According to a report in The Tower Magazine, Heinonen has reviewed the latest Institute for Science and International Security report assessing Tehran’s nuclear progress, saying that Iran’s use of its existing lineup of 19,000 IR-1 centrifuges and its plans to install an additional 3,000 IR-2 centrifuges in its enrichment facilities have reduced its breakout time — the amount of time that would elapse between a decision to manufacture a nuclear weapon and actually possessing one — to just a few weeks.

“You have to have seen the ISIS report from David Albright last week, which now says that this breakout time can be one month. And I believe that if certain arrangements are made, it can even go down to two weeks. So there are a lot of concerns out there, which hopefully Iran addresses in this new phase, both with the P5+1 and with the IAEA,” he said.

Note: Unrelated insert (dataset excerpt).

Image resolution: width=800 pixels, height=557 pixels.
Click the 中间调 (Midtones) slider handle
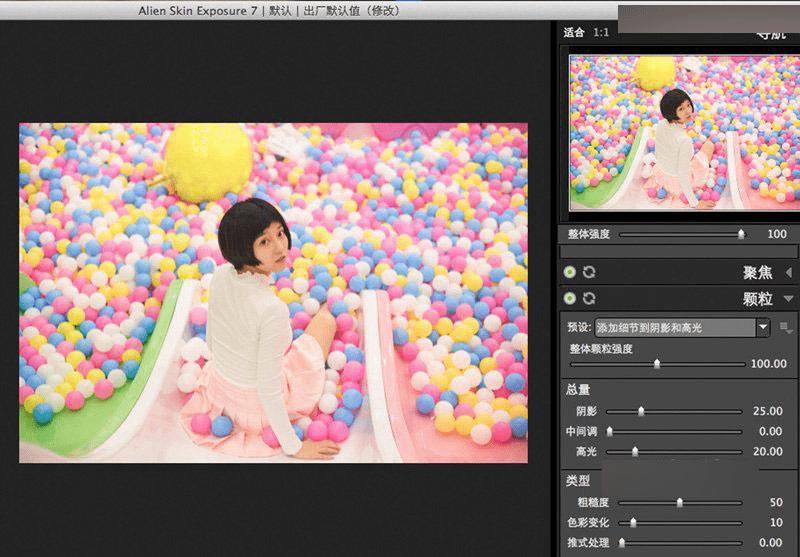pos(609,431)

In the latest round of the nuclear negotiations between the West and the Islamic republic, Iran has insisted that it will not give up its 3.5 percent low enriched uranium or suspend its pursuit of enrichment technology. This position, as well as the fact that Iran has spent much of the last year installing more sophisticated centrifuges in its nuclear enrichment facilities, may complicate Tehran’s efforts to allay the international community’s concerns about its nuclear program.

Heinonen, a senior fellow at Harvard’s Kennedy School, stressed that Iran’s stockpile of 3.5% enriched material, puts the regime more than halfway toward “what you need to do in order to produce weapons-grade uranium,” which is pegged at 20% enriched material.

On Saturday, Israel dismissed as “irrelevant” reports that Iran had halted its most sensitive uranium enrichment activity, and said Tehran’s nuclear program must be dismantled.

On Sunday, Prime Minister Benjamin Netanyahu said that Iran’s apparent willingness to suspend uranium enrichment to 20% percent was irrelevant, as the country now possessed the technology to enrich uranium from 3.5% to 90% within a few weeks.

Netanyahu urged the international community to keep the sanctions imposed on Iran in place, saying, “We have to increase the pressure on Iran because it continues to enrich uranium even while it negotiates.”